_Exercise requirements_
Your task is to repeat the listing exactly.

_Records for processing_
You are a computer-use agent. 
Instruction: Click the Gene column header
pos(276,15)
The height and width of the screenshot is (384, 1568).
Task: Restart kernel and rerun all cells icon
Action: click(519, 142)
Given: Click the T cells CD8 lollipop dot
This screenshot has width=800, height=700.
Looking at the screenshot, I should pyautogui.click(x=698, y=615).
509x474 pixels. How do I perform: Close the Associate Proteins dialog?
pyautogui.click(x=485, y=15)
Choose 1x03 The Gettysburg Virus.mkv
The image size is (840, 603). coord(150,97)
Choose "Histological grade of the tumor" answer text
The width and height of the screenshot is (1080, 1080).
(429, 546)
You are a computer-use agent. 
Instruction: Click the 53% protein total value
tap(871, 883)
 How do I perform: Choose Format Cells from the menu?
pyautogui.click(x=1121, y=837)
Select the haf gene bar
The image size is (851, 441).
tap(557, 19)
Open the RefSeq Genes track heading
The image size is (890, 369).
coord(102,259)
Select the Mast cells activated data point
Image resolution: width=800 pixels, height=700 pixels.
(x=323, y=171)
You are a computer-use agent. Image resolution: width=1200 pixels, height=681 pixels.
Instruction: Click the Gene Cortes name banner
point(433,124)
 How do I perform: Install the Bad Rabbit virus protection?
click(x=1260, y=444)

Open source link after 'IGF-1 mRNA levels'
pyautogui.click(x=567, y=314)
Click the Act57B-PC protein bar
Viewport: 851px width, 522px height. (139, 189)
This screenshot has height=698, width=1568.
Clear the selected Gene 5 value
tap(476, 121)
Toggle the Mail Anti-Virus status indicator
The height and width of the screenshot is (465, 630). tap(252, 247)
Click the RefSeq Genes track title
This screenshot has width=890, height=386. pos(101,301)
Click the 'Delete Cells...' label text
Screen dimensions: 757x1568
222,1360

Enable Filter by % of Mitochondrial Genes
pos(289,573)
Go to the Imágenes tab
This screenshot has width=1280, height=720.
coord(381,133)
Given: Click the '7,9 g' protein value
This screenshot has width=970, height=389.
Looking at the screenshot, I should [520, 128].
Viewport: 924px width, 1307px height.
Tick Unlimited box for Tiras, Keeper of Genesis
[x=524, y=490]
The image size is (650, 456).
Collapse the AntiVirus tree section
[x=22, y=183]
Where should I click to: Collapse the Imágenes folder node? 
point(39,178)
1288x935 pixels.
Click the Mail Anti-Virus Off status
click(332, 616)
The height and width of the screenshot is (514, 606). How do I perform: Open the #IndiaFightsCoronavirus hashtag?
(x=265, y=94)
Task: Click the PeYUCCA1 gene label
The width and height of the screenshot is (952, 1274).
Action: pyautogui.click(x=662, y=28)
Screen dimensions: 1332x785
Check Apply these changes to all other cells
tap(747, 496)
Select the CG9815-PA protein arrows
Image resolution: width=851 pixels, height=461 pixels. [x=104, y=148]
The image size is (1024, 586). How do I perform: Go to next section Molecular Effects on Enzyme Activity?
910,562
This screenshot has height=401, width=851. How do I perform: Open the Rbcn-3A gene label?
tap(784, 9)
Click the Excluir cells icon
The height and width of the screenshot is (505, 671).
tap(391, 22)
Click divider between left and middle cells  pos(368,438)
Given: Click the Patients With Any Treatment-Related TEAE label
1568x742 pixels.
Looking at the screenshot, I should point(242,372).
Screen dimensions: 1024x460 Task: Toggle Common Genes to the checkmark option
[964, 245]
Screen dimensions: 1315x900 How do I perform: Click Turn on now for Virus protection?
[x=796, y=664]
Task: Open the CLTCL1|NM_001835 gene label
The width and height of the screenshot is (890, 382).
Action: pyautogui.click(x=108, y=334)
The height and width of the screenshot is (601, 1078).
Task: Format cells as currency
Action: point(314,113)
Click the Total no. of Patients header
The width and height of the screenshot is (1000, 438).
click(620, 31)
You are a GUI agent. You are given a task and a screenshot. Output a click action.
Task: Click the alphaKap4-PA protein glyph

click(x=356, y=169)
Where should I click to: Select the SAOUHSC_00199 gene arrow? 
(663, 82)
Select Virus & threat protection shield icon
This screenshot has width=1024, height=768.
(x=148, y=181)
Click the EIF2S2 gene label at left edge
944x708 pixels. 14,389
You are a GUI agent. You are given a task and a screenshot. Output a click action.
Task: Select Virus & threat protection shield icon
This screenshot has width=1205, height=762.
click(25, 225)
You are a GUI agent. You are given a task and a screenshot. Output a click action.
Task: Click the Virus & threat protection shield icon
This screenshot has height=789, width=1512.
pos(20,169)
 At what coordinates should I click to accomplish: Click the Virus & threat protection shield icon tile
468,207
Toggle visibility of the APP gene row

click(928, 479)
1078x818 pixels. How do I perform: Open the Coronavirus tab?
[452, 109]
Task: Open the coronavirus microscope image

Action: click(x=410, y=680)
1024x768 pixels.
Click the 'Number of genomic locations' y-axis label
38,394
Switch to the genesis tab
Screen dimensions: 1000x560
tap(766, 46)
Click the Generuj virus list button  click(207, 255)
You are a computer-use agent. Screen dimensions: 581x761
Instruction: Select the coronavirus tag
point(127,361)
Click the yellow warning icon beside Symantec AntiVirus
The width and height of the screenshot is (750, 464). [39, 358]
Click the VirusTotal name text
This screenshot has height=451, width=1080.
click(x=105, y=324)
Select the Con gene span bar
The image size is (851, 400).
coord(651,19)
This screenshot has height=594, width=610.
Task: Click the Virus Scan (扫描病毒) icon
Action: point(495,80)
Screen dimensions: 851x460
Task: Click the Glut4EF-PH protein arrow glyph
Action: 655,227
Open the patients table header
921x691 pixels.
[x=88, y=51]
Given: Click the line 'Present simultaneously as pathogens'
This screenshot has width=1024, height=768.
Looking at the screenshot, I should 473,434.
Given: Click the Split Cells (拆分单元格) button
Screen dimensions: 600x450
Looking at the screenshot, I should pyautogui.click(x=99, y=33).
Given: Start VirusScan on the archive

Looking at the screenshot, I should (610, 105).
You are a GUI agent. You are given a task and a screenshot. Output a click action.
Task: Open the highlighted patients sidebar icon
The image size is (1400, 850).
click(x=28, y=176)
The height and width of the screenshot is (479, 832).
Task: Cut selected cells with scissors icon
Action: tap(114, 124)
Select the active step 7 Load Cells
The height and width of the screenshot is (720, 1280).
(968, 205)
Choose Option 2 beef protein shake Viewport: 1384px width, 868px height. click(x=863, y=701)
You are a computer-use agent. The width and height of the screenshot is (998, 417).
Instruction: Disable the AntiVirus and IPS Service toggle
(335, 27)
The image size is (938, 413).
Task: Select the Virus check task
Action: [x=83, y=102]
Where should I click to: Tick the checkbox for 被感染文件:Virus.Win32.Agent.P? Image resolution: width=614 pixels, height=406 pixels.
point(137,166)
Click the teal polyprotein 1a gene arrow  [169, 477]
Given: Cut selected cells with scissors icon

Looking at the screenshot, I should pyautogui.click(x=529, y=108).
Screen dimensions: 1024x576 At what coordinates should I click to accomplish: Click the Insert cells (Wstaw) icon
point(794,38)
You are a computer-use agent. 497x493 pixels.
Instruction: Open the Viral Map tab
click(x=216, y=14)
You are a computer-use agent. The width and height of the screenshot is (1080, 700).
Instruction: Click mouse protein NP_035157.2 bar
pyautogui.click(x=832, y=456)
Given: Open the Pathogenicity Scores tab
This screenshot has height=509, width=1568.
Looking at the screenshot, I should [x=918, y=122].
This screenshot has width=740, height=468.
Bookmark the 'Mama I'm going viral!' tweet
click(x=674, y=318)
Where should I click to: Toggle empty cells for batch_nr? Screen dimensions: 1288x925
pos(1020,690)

_Finished exercise_
You are a computer-use agent. 
Instruction: Click the Gene column header
pos(276,15)
The height and width of the screenshot is (384, 1568).
Task: Restart kernel and rerun all cells icon
Action: click(519, 142)
Given: Click the T cells CD8 lollipop dot
This screenshot has width=800, height=700.
Looking at the screenshot, I should pyautogui.click(x=698, y=615).
509x474 pixels. How do I perform: Close the Associate Proteins dialog?
pyautogui.click(x=485, y=15)
Choose 1x03 The Gettysburg Virus.mkv
The image size is (840, 603). coord(150,97)
Choose "Histological grade of the tumor" answer text
The width and height of the screenshot is (1080, 1080).
(429, 546)
You are a computer-use agent. 
Instruction: Click the 53% protein total value
tap(871, 883)
 How do I perform: Choose Format Cells from the menu?
pyautogui.click(x=1121, y=837)
Select the haf gene bar
The image size is (851, 441).
tap(557, 19)
Open the RefSeq Genes track heading
The image size is (890, 369).
coord(102,259)
Select the Mast cells activated data point
Image resolution: width=800 pixels, height=700 pixels.
(x=323, y=171)
You are a computer-use agent. Image resolution: width=1200 pixels, height=681 pixels.
Instruction: Click the Gene Cortes name banner
point(433,124)
 How do I perform: Install the Bad Rabbit virus protection?
click(x=1260, y=444)

Open source link after 'IGF-1 mRNA levels'
pyautogui.click(x=567, y=314)
Click the Act57B-PC protein bar
Viewport: 851px width, 522px height. (139, 189)
This screenshot has height=698, width=1568.
Clear the selected Gene 5 value
tap(476, 121)
Toggle the Mail Anti-Virus status indicator
The height and width of the screenshot is (465, 630). tap(252, 247)
Click the RefSeq Genes track title
This screenshot has width=890, height=386. pos(101,301)
Click the 'Delete Cells...' label text
Screen dimensions: 757x1568
222,1360

Enable Filter by % of Mitochondrial Genes
pos(289,573)
Go to the Imágenes tab
This screenshot has width=1280, height=720.
coord(381,133)
Given: Click the '7,9 g' protein value
This screenshot has width=970, height=389.
Looking at the screenshot, I should [520, 128].
Viewport: 924px width, 1307px height.
Tick Unlimited box for Tiras, Keeper of Genesis
[x=524, y=490]
The image size is (650, 456).
Collapse the AntiVirus tree section
[x=22, y=183]
Where should I click to: Collapse the Imágenes folder node? 
point(39,178)
1288x935 pixels.
Click the Mail Anti-Virus Off status
click(332, 616)
The height and width of the screenshot is (514, 606). How do I perform: Open the #IndiaFightsCoronavirus hashtag?
(x=265, y=94)
Task: Click the PeYUCCA1 gene label
The width and height of the screenshot is (952, 1274).
Action: pyautogui.click(x=662, y=28)
Screen dimensions: 1332x785
Check Apply these changes to all other cells
tap(747, 496)
Select the CG9815-PA protein arrows
Image resolution: width=851 pixels, height=461 pixels. [x=104, y=148]
The image size is (1024, 586). How do I perform: Go to next section Molecular Effects on Enzyme Activity?
910,562
This screenshot has height=401, width=851. How do I perform: Open the Rbcn-3A gene label?
tap(784, 9)
Click the Excluir cells icon
The height and width of the screenshot is (505, 671).
tap(391, 22)
Click divider between left and middle cells  pos(368,438)
Given: Click the Patients With Any Treatment-Related TEAE label
1568x742 pixels.
Looking at the screenshot, I should point(242,372).
Screen dimensions: 1024x460 Task: Toggle Common Genes to the checkmark option
[964, 245]
Screen dimensions: 1315x900 How do I perform: Click Turn on now for Virus protection?
[x=796, y=664]
Task: Open the CLTCL1|NM_001835 gene label
The width and height of the screenshot is (890, 382).
Action: pyautogui.click(x=108, y=334)
The height and width of the screenshot is (601, 1078).
Task: Format cells as currency
Action: point(314,113)
Click the Total no. of Patients header
The width and height of the screenshot is (1000, 438).
click(620, 31)
You are a GUI agent. You are given a task and a screenshot. Output a click action.
Task: Click the alphaKap4-PA protein glyph

click(x=356, y=169)
Where should I click to: Select the SAOUHSC_00199 gene arrow? 
(663, 82)
Select Virus & threat protection shield icon
This screenshot has width=1024, height=768.
(x=148, y=181)
Click the EIF2S2 gene label at left edge
944x708 pixels. 14,389
You are a GUI agent. You are given a task and a screenshot. Output a click action.
Task: Select Virus & threat protection shield icon
This screenshot has width=1205, height=762.
click(25, 225)
You are a GUI agent. You are given a task and a screenshot. Output a click action.
Task: Click the Virus & threat protection shield icon
This screenshot has height=789, width=1512.
pos(20,169)
 At what coordinates should I click to accomplish: Click the Virus & threat protection shield icon tile
468,207
Toggle visibility of the APP gene row

click(928, 479)
1078x818 pixels. How do I perform: Open the Coronavirus tab?
[452, 109]
Task: Open the coronavirus microscope image

Action: click(x=410, y=680)
1024x768 pixels.
Click the 'Number of genomic locations' y-axis label
38,394
Switch to the genesis tab
Screen dimensions: 1000x560
tap(766, 46)
Click the Generuj virus list button  click(207, 255)
You are a computer-use agent. Screen dimensions: 581x761
Instruction: Select the coronavirus tag
point(127,361)
Click the yellow warning icon beside Symantec AntiVirus
The width and height of the screenshot is (750, 464). [39, 358]
Click the VirusTotal name text
This screenshot has height=451, width=1080.
click(x=105, y=324)
Select the Con gene span bar
The image size is (851, 400).
coord(651,19)
This screenshot has height=594, width=610.
Task: Click the Virus Scan (扫描病毒) icon
Action: point(495,80)
Screen dimensions: 851x460
Task: Click the Glut4EF-PH protein arrow glyph
Action: 655,227
Open the patients table header
921x691 pixels.
[x=88, y=51]
Given: Click the line 'Present simultaneously as pathogens'
This screenshot has width=1024, height=768.
Looking at the screenshot, I should 473,434.
Given: Click the Split Cells (拆分单元格) button
Screen dimensions: 600x450
Looking at the screenshot, I should pyautogui.click(x=99, y=33).
Given: Start VirusScan on the archive

Looking at the screenshot, I should (610, 105).
You are a GUI agent. You are given a task and a screenshot. Output a click action.
Task: Open the highlighted patients sidebar icon
The image size is (1400, 850).
click(x=28, y=176)
The height and width of the screenshot is (479, 832).
Task: Cut selected cells with scissors icon
Action: tap(114, 124)
Select the active step 7 Load Cells
The height and width of the screenshot is (720, 1280).
(968, 205)
Choose Option 2 beef protein shake Viewport: 1384px width, 868px height. click(x=863, y=701)
You are a computer-use agent. The width and height of the screenshot is (998, 417).
Instruction: Disable the AntiVirus and IPS Service toggle
(335, 27)
The image size is (938, 413).
Task: Select the Virus check task
Action: [x=83, y=102]
Where should I click to: Tick the checkbox for 被感染文件:Virus.Win32.Agent.P? Image resolution: width=614 pixels, height=406 pixels.
point(137,166)
Click the teal polyprotein 1a gene arrow  [169, 477]
Given: Cut selected cells with scissors icon

Looking at the screenshot, I should pyautogui.click(x=529, y=108).
Screen dimensions: 1024x576 At what coordinates should I click to accomplish: Click the Insert cells (Wstaw) icon
point(794,38)
You are a computer-use agent. 497x493 pixels.
Instruction: Open the Viral Map tab
click(x=216, y=14)
You are a computer-use agent. The width and height of the screenshot is (1080, 700).
Instruction: Click mouse protein NP_035157.2 bar
pyautogui.click(x=832, y=456)
Given: Open the Pathogenicity Scores tab
This screenshot has height=509, width=1568.
Looking at the screenshot, I should [x=918, y=122].
This screenshot has width=740, height=468.
Bookmark the 'Mama I'm going viral!' tweet
click(x=674, y=318)
Where should I click to: Toggle empty cells for batch_nr? Screen dimensions: 1288x925
pos(1020,690)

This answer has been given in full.